JILL PRYOR, Circuit Judge:

       These consolidated direct criminal appeals each present the same issue:

whether a conviction for Hobbs Act robbery qualifies as a “crime of violence”

under the Sentencing Guidelines, U.S.S.G. § 4B1.2(a). After careful review, and

with the benefit of oral argument, we conclude that the answer is no. We therefore

vacate each defendant’s sentence and remand for further proceedings consistent

with this opinion.

                                   I.      BACKGROUND

       The advisory Sentencing Guidelines contain a sentencing enhancement for a

defendant who qualifies as a “career offender.” U.S.S.G. § 4B1.1(a).
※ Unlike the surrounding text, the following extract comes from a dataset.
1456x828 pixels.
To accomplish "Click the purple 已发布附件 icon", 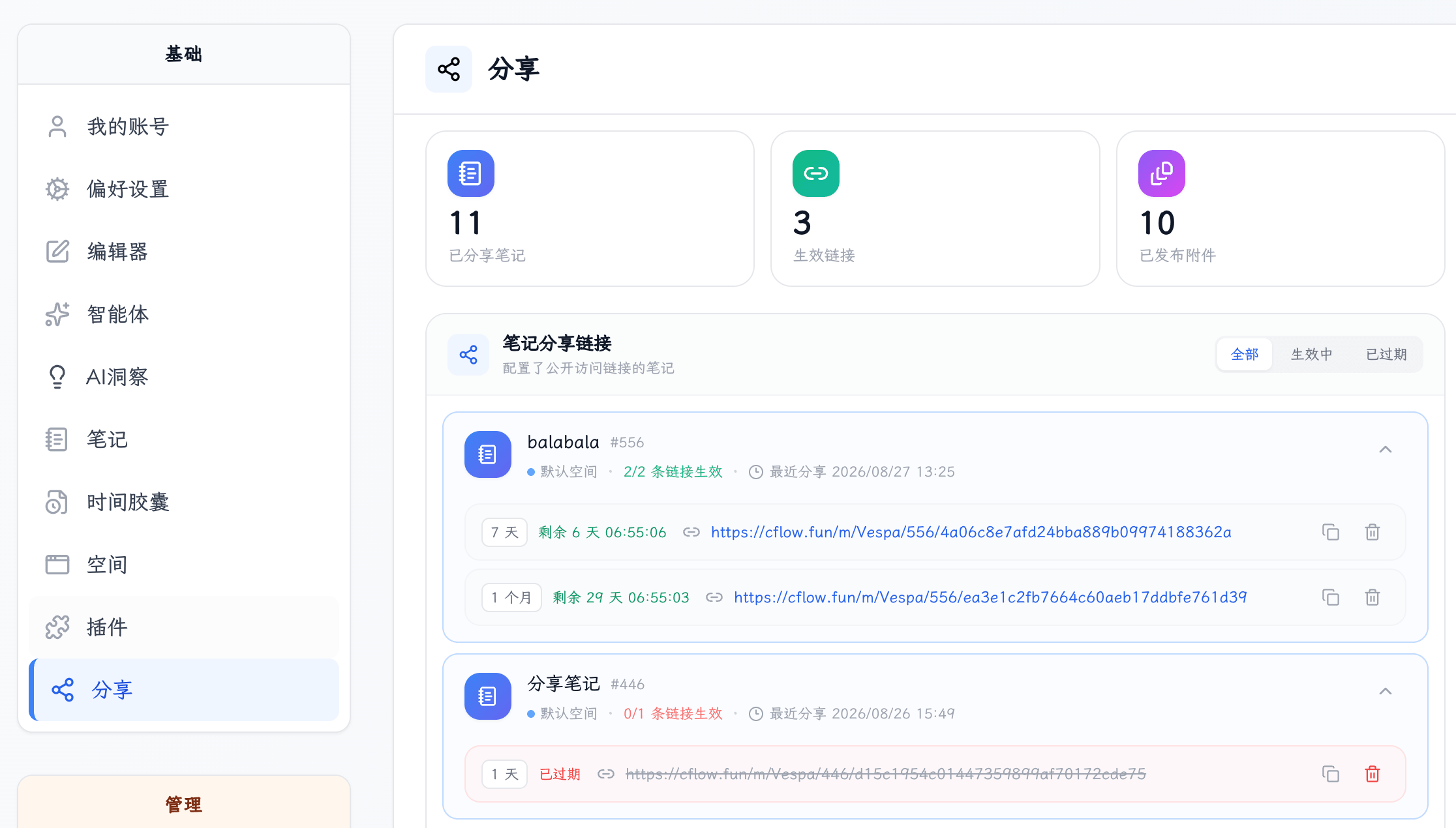I will [x=1161, y=173].
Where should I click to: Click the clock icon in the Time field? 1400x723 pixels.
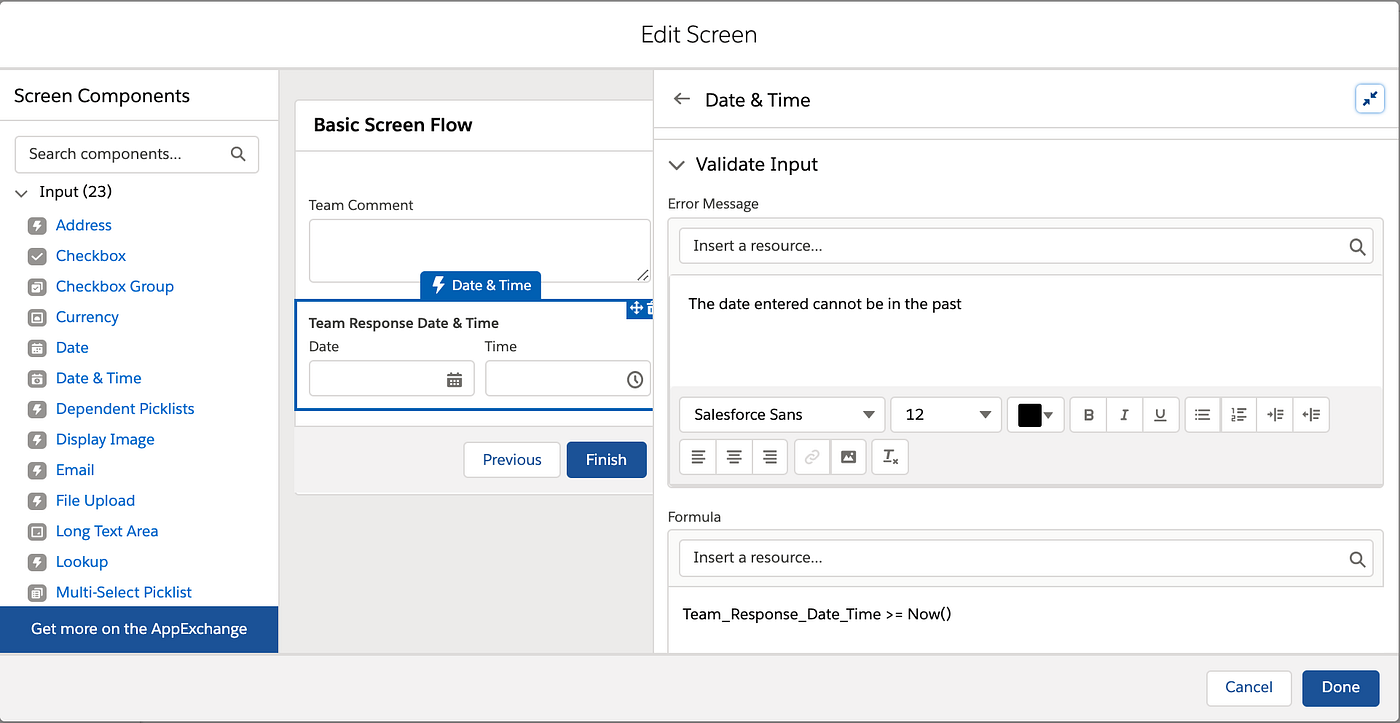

A defendant

is a career offender if he meets three criteria: (1) he is at least 18 at the time of the

offense of conviction; (2) the “offense of conviction is a felony that is either a

crime of violence or a controlled substance offense”; and (3) “the defendant has at

least two prior felony convictions of either a crime of violence or a controlled

substance offense.”
Id. The Guidelines
define “crime of violence” to mean

“any offense under federal or state law, punishable by imprisonment for a term

exceeding one year,” that either (1) “has an element the use, attempted use, or



       ∗Honorable John Walker, Jr., United States Circuit Judge for the Second Circuit, sitting
by designation.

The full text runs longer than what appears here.